You are the parent. At the end of the day, how your child is raised and cared for lies completely with you. No matter how many people are involved in assisting in your childrearing, you and whomever you parent with are where the buck stops.

That being said, the other people who care for your child are not psychics and chances are they also aren’t clones of how you specifically parent so it’s important to do a good job your outlining expectations to others. Your household may be vegan, for example, but that doesn’t mean when your neighbor watches your kid for the night, they know what that means. 

Don’t be afraid to be detailed when giving others instructions. “I know it is a little different than what you’re used to but she doesn’t eat meat, cheese or dairy.
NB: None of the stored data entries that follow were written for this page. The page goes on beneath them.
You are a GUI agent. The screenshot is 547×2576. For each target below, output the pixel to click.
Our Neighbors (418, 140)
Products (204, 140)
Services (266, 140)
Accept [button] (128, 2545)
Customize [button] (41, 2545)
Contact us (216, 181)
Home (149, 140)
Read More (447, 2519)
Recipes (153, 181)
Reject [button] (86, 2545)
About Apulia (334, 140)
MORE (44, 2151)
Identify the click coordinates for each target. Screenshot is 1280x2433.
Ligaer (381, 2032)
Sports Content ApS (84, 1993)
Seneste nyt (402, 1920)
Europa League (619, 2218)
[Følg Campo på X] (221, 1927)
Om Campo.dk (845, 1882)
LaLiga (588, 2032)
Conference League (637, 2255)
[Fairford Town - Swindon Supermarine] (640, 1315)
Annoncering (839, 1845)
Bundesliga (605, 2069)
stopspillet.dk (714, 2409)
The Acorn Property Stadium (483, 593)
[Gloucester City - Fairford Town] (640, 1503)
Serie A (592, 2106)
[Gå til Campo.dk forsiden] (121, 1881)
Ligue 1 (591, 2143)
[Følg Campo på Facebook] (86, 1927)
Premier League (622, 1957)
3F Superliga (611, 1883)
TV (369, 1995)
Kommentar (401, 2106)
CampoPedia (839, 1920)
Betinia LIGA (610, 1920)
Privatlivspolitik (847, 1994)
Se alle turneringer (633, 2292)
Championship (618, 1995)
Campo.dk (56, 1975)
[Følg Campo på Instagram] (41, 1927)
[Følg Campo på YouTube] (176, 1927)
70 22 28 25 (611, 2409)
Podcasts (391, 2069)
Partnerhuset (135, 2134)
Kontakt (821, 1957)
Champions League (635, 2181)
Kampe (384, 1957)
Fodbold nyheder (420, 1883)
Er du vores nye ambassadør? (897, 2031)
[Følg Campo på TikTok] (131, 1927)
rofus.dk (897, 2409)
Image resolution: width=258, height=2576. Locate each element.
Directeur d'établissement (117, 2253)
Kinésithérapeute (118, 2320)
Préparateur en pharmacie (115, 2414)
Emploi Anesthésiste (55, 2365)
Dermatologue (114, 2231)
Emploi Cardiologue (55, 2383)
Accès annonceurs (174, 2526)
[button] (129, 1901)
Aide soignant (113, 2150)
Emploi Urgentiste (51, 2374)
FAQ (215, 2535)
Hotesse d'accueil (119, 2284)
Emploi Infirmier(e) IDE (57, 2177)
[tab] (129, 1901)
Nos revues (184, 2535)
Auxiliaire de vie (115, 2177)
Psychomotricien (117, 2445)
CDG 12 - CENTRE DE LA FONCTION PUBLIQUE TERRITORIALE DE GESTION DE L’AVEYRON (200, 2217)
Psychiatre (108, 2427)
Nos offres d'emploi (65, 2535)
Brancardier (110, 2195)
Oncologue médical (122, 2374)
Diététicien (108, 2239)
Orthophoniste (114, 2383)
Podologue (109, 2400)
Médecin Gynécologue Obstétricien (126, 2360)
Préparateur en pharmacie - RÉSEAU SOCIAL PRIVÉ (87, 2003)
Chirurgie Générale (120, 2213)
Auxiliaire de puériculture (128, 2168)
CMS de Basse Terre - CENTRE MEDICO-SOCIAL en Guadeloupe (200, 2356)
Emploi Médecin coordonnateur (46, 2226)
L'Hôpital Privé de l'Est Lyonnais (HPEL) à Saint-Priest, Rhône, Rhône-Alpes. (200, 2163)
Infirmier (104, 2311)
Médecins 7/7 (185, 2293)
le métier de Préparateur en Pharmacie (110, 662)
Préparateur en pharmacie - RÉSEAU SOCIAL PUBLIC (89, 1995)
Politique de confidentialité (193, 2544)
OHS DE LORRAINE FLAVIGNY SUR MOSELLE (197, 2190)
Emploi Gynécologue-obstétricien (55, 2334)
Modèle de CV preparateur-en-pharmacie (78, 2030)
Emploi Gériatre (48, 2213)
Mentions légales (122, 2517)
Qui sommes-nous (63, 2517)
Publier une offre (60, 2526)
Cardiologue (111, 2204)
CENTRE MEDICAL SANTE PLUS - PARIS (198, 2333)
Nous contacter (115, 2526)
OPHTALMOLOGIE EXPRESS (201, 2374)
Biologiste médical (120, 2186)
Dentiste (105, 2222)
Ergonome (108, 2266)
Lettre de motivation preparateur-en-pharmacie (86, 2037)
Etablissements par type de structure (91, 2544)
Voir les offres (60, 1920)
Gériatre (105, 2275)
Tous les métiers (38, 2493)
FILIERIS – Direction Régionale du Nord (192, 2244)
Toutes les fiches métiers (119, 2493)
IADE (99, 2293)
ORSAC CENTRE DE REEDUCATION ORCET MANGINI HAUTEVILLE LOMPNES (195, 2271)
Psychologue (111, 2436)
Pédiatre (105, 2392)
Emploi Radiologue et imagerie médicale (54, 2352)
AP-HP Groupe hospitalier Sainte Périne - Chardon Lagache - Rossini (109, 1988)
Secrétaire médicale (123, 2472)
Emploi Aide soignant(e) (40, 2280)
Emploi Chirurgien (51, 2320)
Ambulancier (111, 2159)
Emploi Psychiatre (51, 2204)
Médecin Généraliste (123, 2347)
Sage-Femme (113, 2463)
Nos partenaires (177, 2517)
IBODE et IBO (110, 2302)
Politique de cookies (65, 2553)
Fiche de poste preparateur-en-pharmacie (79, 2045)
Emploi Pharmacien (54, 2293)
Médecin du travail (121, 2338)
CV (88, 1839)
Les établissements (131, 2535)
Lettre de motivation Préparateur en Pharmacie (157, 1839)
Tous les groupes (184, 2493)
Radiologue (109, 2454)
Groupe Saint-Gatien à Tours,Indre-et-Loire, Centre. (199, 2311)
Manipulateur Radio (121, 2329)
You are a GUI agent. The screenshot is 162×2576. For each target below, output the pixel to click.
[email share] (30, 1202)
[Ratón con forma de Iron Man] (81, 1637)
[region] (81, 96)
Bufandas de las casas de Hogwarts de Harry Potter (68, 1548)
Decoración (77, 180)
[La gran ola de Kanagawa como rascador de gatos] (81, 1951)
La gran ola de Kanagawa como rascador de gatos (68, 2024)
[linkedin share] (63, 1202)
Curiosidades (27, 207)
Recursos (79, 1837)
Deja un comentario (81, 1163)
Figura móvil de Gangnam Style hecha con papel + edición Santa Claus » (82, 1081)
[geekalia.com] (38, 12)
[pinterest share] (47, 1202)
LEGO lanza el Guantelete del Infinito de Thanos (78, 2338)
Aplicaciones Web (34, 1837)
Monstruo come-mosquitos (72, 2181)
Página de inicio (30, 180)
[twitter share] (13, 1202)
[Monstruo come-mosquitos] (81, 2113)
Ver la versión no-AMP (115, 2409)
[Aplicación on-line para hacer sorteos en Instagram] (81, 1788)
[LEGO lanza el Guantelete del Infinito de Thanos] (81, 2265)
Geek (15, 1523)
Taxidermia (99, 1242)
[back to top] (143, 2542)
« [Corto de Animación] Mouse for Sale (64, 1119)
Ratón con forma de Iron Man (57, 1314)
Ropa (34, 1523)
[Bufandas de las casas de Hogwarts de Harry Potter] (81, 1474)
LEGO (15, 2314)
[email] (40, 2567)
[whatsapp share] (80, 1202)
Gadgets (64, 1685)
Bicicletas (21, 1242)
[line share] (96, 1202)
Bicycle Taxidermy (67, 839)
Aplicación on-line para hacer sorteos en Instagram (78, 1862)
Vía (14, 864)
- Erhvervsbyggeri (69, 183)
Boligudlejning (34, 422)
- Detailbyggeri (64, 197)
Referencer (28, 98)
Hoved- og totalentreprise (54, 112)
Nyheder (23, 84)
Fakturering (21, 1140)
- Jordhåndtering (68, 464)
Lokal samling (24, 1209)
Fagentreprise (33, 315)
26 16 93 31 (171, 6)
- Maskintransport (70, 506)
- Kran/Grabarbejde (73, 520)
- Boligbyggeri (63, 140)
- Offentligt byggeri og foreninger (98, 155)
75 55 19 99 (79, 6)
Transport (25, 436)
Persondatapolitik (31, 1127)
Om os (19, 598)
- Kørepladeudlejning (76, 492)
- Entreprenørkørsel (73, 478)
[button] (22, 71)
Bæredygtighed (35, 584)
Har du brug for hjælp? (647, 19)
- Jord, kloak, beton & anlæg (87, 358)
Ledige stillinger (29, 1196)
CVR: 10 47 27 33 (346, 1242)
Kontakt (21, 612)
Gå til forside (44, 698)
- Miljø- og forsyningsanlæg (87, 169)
Thank you for accommodating this, I’m happy to pack her dinner when you watch her.” While you don’t need to explain your parenting choices to anyone, it can also be helpful to include some reasoning in your requests such as “When he goes to bed after 10pm he tends to be overly tired the next day. Please make sure he goes to bed by 9.”

Remember Help Usually Comes From a Place of Good Intentions

Ok, I know this is a hard one. Sometimes I feel like I have zero patience for other people because I pour so much patience into my three-year-old. When this happens I dig deep to remind myself that while it is super annoying that my mother makes comments contradicting my parenting, I know that she is saying this from a place of good intentions because she loves my child and truly sees whatever she is saying as the best course of action.

It’s easy to get angry, sarcastic or even passive aggressive in these moments but, in the end, who wins in that scenario? Try referring to the previous point and calmly voice your boundaries, “I appreciate your advice, but for this situation we are going to handle it this way.” or “I understand where you’re coming from, but that doesn’t work for our family.”

Even the most clear and respectful communication can be received with hurt feelings or defensiveness and if this is the case, it may be beneficial to step back from the situation until cooler heads prevail. You may also find that stepping away may give you time to identify a compromise everyone is comfortable with.

Setting boundaries in general can be difficult, and that is especially true when it comes to family and others you entrust your child to. Chances are your village is made up of people you love and care about so if you want to maintain their role in your child’s life you’ll need to be firm, but loving. Make sure you and your partner are on the same page, voice your boundaries clearly, and remember that your helpers are usually well-intentioned, just sometimes a little misguided in the execution.